Collected data
· · ·

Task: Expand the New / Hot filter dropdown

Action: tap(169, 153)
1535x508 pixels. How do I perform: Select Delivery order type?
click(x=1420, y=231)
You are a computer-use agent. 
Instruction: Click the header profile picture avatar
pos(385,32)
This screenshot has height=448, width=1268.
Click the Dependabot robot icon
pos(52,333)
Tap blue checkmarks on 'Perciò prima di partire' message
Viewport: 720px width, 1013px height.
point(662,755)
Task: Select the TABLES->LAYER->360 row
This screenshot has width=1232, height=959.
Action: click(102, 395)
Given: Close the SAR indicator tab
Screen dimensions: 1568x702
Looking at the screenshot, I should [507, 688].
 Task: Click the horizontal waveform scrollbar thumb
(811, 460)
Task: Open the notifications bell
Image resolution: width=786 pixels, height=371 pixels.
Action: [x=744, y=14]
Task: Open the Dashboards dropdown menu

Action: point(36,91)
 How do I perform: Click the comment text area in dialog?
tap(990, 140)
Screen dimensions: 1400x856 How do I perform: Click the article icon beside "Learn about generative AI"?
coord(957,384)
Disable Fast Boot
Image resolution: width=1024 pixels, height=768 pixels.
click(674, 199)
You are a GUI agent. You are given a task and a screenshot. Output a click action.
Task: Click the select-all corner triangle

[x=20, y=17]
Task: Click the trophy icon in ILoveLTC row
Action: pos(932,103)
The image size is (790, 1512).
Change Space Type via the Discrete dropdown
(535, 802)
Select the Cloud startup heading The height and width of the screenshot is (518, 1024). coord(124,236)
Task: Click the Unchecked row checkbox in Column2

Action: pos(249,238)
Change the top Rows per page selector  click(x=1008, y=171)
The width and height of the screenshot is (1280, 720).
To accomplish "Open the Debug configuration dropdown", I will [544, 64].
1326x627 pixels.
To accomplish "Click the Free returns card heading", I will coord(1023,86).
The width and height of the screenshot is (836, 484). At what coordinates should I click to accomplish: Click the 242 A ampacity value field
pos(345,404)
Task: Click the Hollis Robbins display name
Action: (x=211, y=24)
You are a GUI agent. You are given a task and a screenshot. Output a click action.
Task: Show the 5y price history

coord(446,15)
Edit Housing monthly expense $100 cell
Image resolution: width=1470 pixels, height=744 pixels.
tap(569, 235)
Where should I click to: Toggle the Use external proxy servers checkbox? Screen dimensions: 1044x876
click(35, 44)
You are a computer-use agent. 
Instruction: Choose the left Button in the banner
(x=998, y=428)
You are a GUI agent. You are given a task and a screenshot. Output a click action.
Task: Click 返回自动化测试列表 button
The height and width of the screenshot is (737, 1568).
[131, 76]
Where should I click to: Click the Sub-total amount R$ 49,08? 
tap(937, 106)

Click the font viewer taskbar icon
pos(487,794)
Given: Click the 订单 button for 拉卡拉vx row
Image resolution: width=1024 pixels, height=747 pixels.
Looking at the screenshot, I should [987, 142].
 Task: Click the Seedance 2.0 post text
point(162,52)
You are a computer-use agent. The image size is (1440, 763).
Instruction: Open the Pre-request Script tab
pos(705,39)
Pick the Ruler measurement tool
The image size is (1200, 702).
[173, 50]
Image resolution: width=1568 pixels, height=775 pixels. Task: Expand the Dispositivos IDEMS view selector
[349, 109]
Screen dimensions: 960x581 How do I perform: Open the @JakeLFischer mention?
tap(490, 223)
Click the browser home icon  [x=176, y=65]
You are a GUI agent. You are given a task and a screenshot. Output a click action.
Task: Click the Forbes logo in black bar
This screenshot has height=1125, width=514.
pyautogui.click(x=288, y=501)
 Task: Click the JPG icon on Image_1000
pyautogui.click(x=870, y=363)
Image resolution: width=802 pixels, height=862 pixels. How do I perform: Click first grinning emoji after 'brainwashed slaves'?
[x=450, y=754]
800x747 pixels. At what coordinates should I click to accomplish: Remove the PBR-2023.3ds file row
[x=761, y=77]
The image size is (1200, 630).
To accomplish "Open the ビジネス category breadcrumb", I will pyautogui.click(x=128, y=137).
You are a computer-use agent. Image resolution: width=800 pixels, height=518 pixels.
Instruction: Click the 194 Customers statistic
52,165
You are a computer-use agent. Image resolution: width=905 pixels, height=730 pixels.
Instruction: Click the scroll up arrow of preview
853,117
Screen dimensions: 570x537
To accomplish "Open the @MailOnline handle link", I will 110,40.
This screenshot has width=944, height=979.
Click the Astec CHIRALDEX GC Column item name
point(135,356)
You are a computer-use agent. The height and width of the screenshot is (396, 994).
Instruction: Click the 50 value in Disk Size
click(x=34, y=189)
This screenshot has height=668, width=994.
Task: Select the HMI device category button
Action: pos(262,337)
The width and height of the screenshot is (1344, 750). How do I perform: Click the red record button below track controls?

· · ·

▸ WHAT TO WORK ON: Copy out the lines starting at the one containing "You are a computer-use agent. The height" and ending with the last line of the entries. Include nothing else.

▸ ANSWER TO THE PROBLEM:
You are a computer-use agent. The height and width of the screenshot is (396, 994).
Instruction: Click the 50 value in Disk Size
click(x=34, y=189)
This screenshot has height=668, width=994.
Task: Select the HMI device category button
Action: pos(262,337)
The width and height of the screenshot is (1344, 750). How do I perform: Click the red record button below track controls?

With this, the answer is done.